Long-term exposure to ambient ozone
(O3) can lead to
a series of chronic diseases and associated premature deaths, and
thus population-level environmental health studies hanker after the
high-resolution surface O3 concentration database. In response
to this demand, we innovatively construct a space–time Bayesian
neural network parametric regressor to fuse TOAR historical observations,
CMIP6 multimodel simulation ensemble, population distributions, land
cover properties, and emission inventories altogether and downscale
to 10 km × 10 km spatial resolution with high methodological
reliability (R
2 = 0.89–0.97, RMSE
= 1.97–3.42 ppbV), fair prediction accuracy (R
2 = 0.69–0.77, RMSE = 5.63–7.97 ppbV), and
commendable spatiotemporal extrapolation capabilities (R
2 = 0.62–0.76, RMSE = 5.38–11.7 ppbV). Based
on our predictions in 8-h maximum daily average metric, the rural-site
surface O3 are 15.1±7.4 ppbV higher than urban globally
averaged across 30 historical years during 1990–2019, with
developing countries being of the most evident differences. The globe-wide
urban surface O3 are climbing by 1.9±2.3 ppbV per
decade, except for the decreasing trends in eastern United States.

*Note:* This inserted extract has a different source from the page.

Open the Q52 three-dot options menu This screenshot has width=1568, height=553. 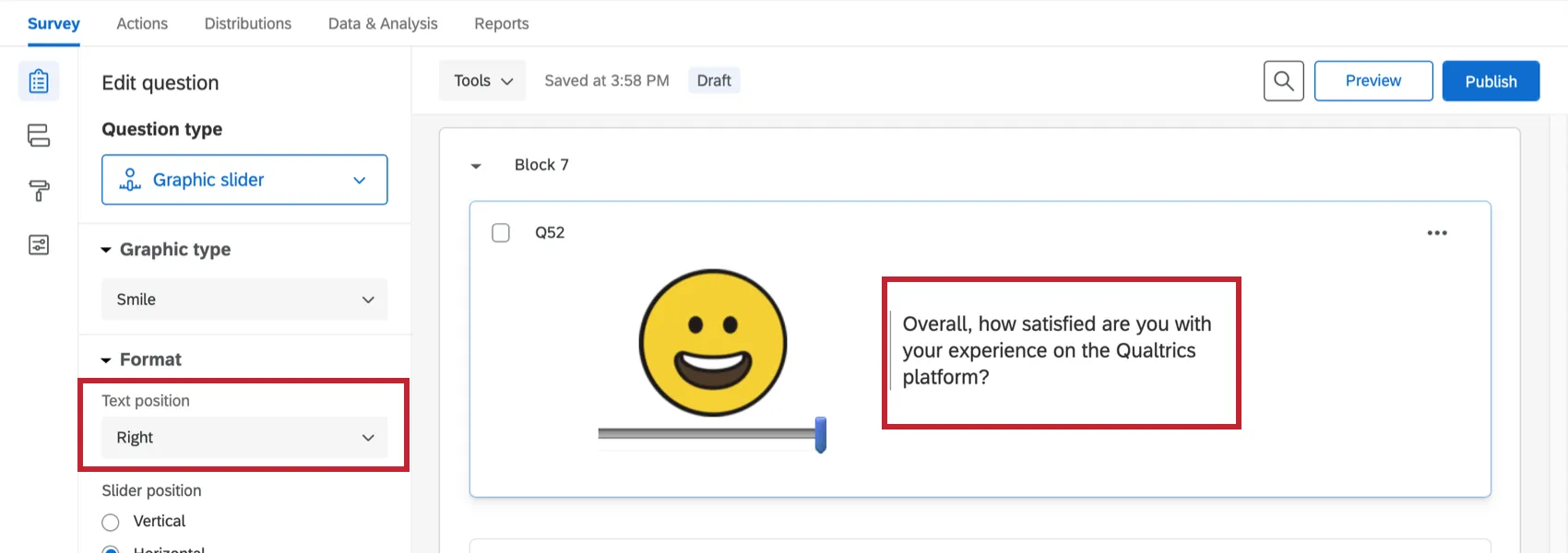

On the other hand, the global rural surface O3 tend to
be relatively stable, except for the rising tendencies in China and
India. Using CMIP6 model simulations directly without urban–rural
differentiation will lead to underestimations of population O3 exposure by 2.0±0.8 ppbV averaged over each historical
year. Our original Bayesian neural network framework contributes to
the deep-learning-driven environmental studies methodologically by
providing a brand-new feasible way to realize data fusion and downscaling,
which maintains high interpretability by conforming to the principles
of spatial statistics without compromising the prediction accuracy.
Moreover, the 30-year highly spatial resolved monthly surface O3 database with multiple metrics fills in the literature gap
for long-term surface O3 exposure tracing.